Similarly, researchers want to gather data about how cannabis could help pregnant people manage their symptoms, like the nausea and vomiting associated with “morning sickness.”

“This study is targeting a very specific population of women who are using marijuana to manage their symptoms while they’re pregnant,” said Dr. Kleinhans.

Dr. Kleinhans said that most of the medications doctors currently prescribe for women have not undergone rigorous tests or studies. Furthermore, those medicines have significant side effects that cannabis does not have. Dr. Kleinhans cited a particularly extreme historical example, the case of Thalidomide. Between 1957 and 1962, doctors prescribed the drug to pregnant women, leading to hundreds of thousands of miscarriages, stillborns, and babies with disabilities.

Even today, pregnant women have very little drug-safety information available to help them decide whether or not to take a pharmaceutical during pregnancy. “But it’s marijuana that has the negative connotation,” Kleinhans said.

UW researchers want to recruit 70 women to participate in the study. Half will serve as a control group that cannot consume cannabis. The other half will record their cannabis consumption.

At six months old, researchers will then study infants born from both groups. Specifically, researchers will scan infants’ brains when they’re sleeping using an MRI. During the scan, infants will be exposed to the smell of phenyl-ethanol. “Smell is one of the earliest developing senses, and it activates brain regions that have cannabinoid receptors and are involved in reward and addiction,” said Dr. Kleinhans.

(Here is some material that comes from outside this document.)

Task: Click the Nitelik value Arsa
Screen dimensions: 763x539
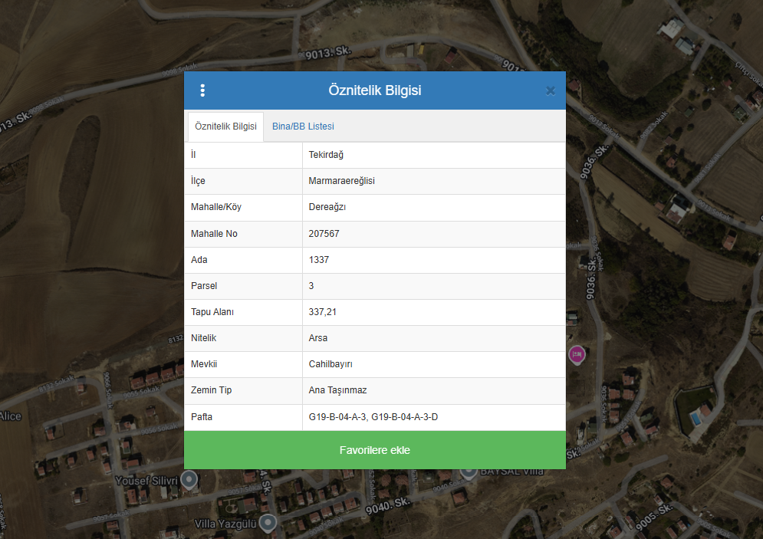Action: (317, 338)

The scans will clue researchers into whether or not the integrity of the reward system in the brain is impacted by prenatal cannabis exposure. Researchers will also compare other data about motor and cognitive development, social behavior, and overall health. Finally, researchers will compare all the data from both groups, looking for differences between babies from the control group and those from the cannabis exposure group.